Noted that, limited improvements are observed for RadRQI(14-1) scores. The possible explanation could be that the number of dataset-specific attributes of certain abnormalities is small, thus the related generated reports may show seldom different which makes RadRQI(14-1) scores similar.

(a) IU XRay dataset.
(b) MIMIC CXR dataset.
Fig. 6: Performance of SentSAT+ATAG+GATE and Trans.+ATAG+GATE based on a common set of anormalities or the set of anormalities specific to two different datasets.

8.7 Case Study

Fig. 7 shows two cases from the IU X-Ray dataset. For each case, we visualize the ground truth report and the reports generated by baseline models and the proposed ATAG-based models.

We apply a post-processing step of removing duplicated or short sentences from the generated reports, and show the disease/abnormality keywords extracted by CheXpert labeling toolkit used by CE metrics and RadLex+RadGraph used by RadRQI from the ground truth and the generated reports accordingly.

As illustrated, we observe that integrating ATAG can generate more accurate abnormalities, while the gating mechanism is able to further increase the accuracy of associated attributes for the mentioned abnormality. The comparison also suggests that utilizing the attributed abnormality embedding is able to facilitate detecting the correct abnormalities and associated attributes.

Yet, it is also observed that some abnormalities cannot be well distinguished due to several reasons. For example, in Fig. 7 1st case, SentSAT+ATAG, Trans+ATAG and Trans.+ATAG+GATE are reported to detect the “Cardiomegaly”, which could be caused by the denominated white regions shown in the center X-ray image which makes models hard to distinguish the heart outline and the below region. Also, when the visual pattern of “atelectasis” is detected, the Trans.+ATAG+GATE generates “less severe consolidation in the right lower lobe is either pneumonia or atelectasis” which mentions three possible abnormality observations consolidation, pneumonia and atelectasis that have similar patterns. It suggests that the generation model attempts to point out more potential abnormalities so that the present abnormal observations will not be missed as far as possible.

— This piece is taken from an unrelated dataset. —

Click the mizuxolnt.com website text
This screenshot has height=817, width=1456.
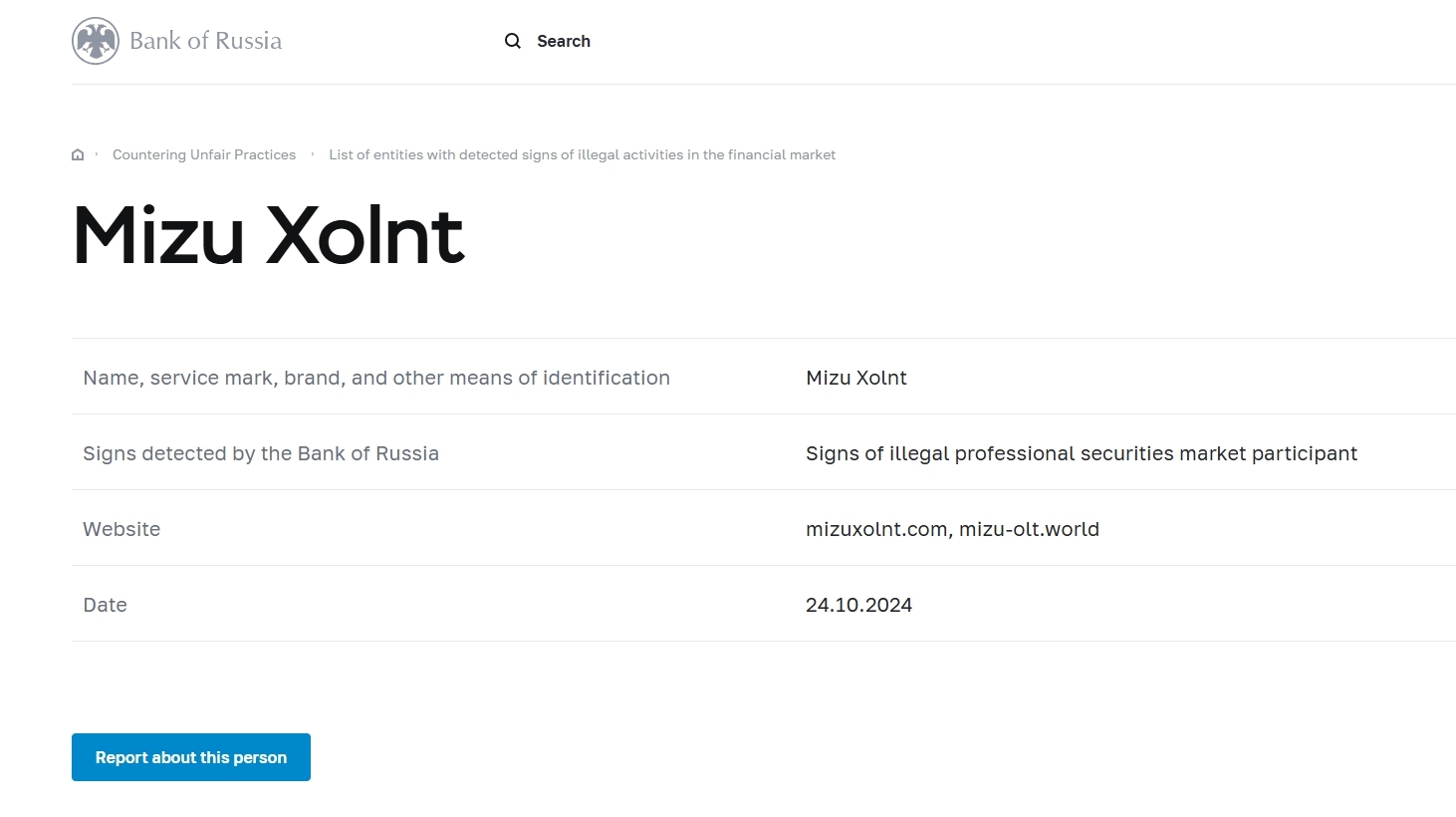pos(876,529)
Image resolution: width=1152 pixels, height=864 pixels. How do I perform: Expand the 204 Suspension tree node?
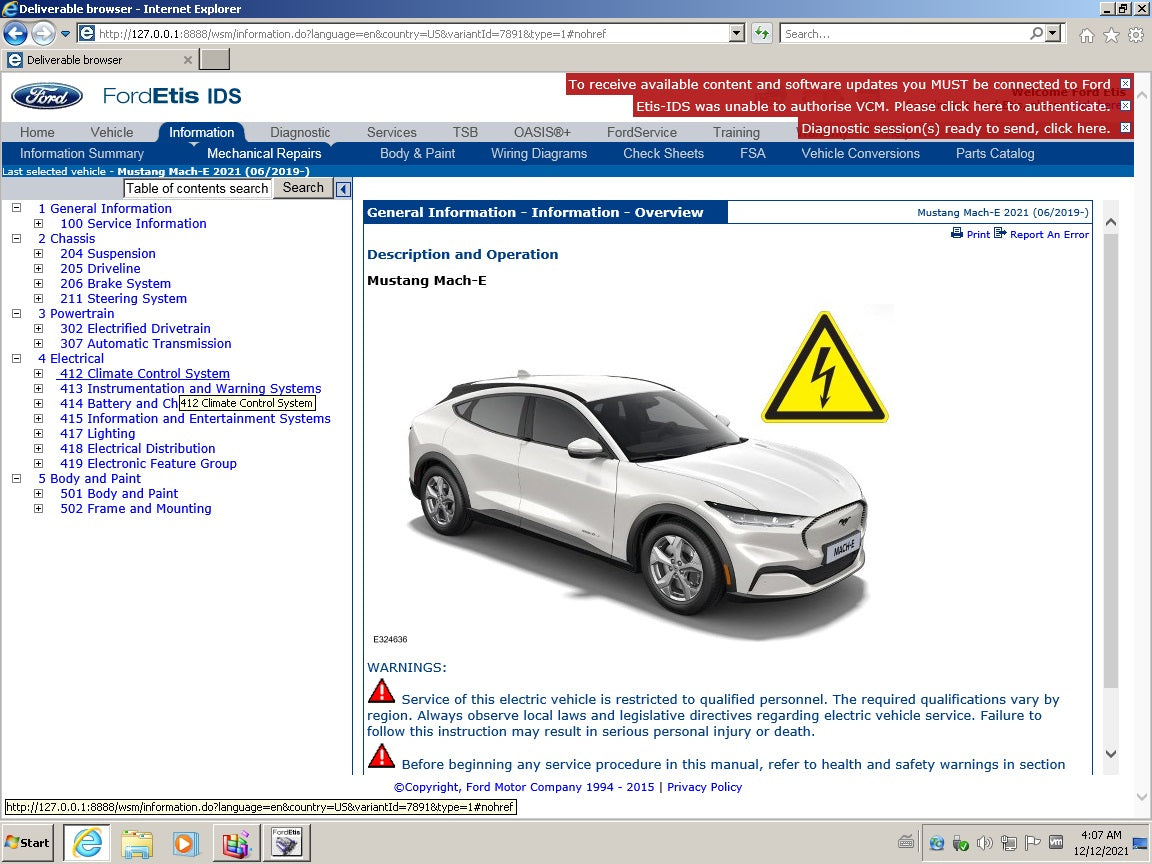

Fig. 7: Illustration of reports generated by the baseline model and models integrated with ATAG (yellow background color) and GATE (orange background color) on the IU XRay dataset. The first section (1st row) is the ground truth reports, second section (2nd-5th rows) is the generated report by LSTM-based models and third section (6th-9th rows) is the generated report by Transformer-based models. The correct abnormality and attribute terms are highlighted with green and blue colors. The correct term The expert-labeled annotations provided by [7] are also attached.

9 Conclusion

In this paper, we propose to automatically construct a fine-grained attributed abnormality graph (ATAG) and the corresponding embedding for representing abnormalities in X-ray images. In particular, an ATAG with an abnormality graph of which each node is paired with a specific attribute graph. To the best of our knowledge, this is the first attempt to construct the detailed graph structure and then the embedding automatically from annotated reports.

A hierarchical attention mechanism is proposed to aggregate the abnormality and attribute embeddings, and a gate mechanism is employed to integrate ATAG embedding into both LSTM- and Transformer-based decoder for radiology report generation. We performed comprehensive empirical evaluation on the benchmark datasets. Our experiment results show that the proposed ATAG-based deep model can improve the accuracy for both abnormality classification and radiology report generation compared to the state-of-the-art models. Potential future directions include consideration of ambiguous and potentially incorrect annotations, as well as integration of EHR data of different modalities to further achieve clinical accuracy.